Wu Xi (; born 19 February 1989) is a Chinese professional footballer who currently plays for Chinese Super League club Shanghai Shenhua.

Club career
Wu Xi started his football career with Hebei Tiangong in 2008 when the club was formed and joined the third tier. While the club only played one season in the division, Wu's development particularly with the Chinese national youth teams was impressive enough for top tier side Shanghai Shenhua to be interested in his services, signing for the club on 17 November 2009. At the start of the 2010 season, Wu would make his debut for the club on 3 April 2010 in a 2-1 win against Nanchang Bayi. He scored his first goal for the club on 17 April 2010 in a 2-0 win against Tianjin Teda.

Goal:
Resume the biography of footballer Wu Xi, picking up right after its last sentence about his first goal for Shanghai Shenhua. The data that comes next is a separate set of material with no connection to the footballer biography.

[Records excerpted from a collection]
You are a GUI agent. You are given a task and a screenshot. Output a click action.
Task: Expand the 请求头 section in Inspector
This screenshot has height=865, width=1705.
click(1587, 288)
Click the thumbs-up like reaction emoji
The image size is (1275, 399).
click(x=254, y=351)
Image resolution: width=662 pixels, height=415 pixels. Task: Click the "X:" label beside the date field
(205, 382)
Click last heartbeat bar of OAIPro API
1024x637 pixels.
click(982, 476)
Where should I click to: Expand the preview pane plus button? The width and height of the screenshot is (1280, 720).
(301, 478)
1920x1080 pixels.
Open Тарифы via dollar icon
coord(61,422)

Task response:
Before the start of the 2013 season, Wu transferred to fellow Chinese Super League side Jiangsu Suning. He made his debut for the club on 26 February 2013 in a 5-1 loss against FC Seoul in the 2013 AFC Champions League. He would go on to establish himself as a regular within the team and go on to win the 2015 Chinese FA Cup against Shanghai Shenhua. This would be followed by the 2020 Chinese Super League title when he would win the clubs first league title with them.

International career
Wu was first called up to the Chinese under-19 national team in 2007 and took part in the 2008 AFC U-19 Championship. A regular with the side, he could only aid the team to the quarter-finals after he personally missed a penalty in a penalty shootout against Uzbekistan. After the tournament, he would move up to the Chinese under-23 national team and then to the senior squad when he made his debut for then manager Gao Hongbo's last squad on 28 September 2011 in a 6-1 win against Laos during 2014 FIFA World Cup qualification.

On 24 December 2014, Wu was named in China's squad for the 2015 AFC Asian Cup in Australia. In the team's second group match, he scored the equalizing goal as China won 2-1 against Uzbekistan to qualify for the knockout stage.

Career statistics

Club statistics
.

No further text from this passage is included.